BUENOS AIRES, March 30 (Reuters) - Argentina is closing in on a deal to receive around $1 billion in loans from investment bank Goldman Sachs and is in talks with other international banks about similar deals, local newspaper Pagina/12 reported on Sunday.
The paper, which has close ties with the government of President Cristina Fernandez, said the two-year loan would be announced in the next few days and carry an annual interest rate of 6.5 percent.
It would be the first time in more than a decade the country has received a substantial loan from international creditors and comes as the government seeks cash to avoid a further devaluation of the peso.

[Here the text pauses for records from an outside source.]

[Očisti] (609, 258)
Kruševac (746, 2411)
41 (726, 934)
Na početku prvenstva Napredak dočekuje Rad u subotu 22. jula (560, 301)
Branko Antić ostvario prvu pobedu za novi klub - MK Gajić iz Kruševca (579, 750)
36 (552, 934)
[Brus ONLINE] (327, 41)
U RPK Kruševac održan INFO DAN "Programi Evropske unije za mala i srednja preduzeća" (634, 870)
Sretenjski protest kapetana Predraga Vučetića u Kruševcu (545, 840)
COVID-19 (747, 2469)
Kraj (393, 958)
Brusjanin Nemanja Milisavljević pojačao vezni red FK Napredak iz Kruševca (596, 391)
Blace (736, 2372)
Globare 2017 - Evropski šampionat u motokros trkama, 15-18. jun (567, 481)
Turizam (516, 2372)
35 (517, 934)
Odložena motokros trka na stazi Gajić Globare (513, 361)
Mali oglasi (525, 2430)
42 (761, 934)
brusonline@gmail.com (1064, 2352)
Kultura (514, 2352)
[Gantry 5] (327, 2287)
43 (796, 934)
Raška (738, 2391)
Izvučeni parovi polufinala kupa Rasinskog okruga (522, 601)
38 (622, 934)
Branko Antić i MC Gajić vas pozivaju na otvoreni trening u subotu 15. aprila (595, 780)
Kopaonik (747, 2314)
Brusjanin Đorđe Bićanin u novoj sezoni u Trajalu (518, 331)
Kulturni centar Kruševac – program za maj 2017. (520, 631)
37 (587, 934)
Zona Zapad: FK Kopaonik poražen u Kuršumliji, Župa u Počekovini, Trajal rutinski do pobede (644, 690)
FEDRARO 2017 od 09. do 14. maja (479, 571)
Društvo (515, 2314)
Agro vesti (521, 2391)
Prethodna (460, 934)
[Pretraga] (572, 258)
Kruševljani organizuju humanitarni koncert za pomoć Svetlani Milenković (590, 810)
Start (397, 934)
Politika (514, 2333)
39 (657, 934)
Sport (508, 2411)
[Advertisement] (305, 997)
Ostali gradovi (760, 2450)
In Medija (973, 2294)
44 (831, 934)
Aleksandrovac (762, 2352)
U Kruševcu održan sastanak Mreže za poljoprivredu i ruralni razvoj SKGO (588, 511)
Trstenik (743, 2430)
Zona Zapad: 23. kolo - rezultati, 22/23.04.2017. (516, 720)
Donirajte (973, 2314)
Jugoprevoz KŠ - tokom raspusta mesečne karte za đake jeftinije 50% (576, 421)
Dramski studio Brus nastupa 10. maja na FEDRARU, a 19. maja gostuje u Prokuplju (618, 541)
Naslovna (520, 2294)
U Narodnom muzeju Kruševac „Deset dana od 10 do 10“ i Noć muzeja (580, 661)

The Economy Ministry did not provide immediate comment on the report.
The government wants the new funds to boost its depleted foreign exchange reserves, the paper said, citing an unnamed government source. The reserves will see a further improvement in April with the export of the country's grain harvest.
Dollars have been scarce in Argentina due to capital flight, weak exports, and low competitiveness because of high inflation. The country has also been shut out of international capital markets since a massive 2002 default.
The government also hoped securing the Goldman Sachs loan would demonstrate that its strategy of thawing relations with international creditors was starting to take effect, said the paper.
Argentina has offered to repay a debt of around $9.5 billion to the Paris Club of creditor nations stemming from the 2002 default.
The club had accepted Argentina's initial proposal to pay back the funds without recourse to the International Monetary Fund and to request credit lines from the countries it owed money to, Pagina/12 said in a separate report on Sunday.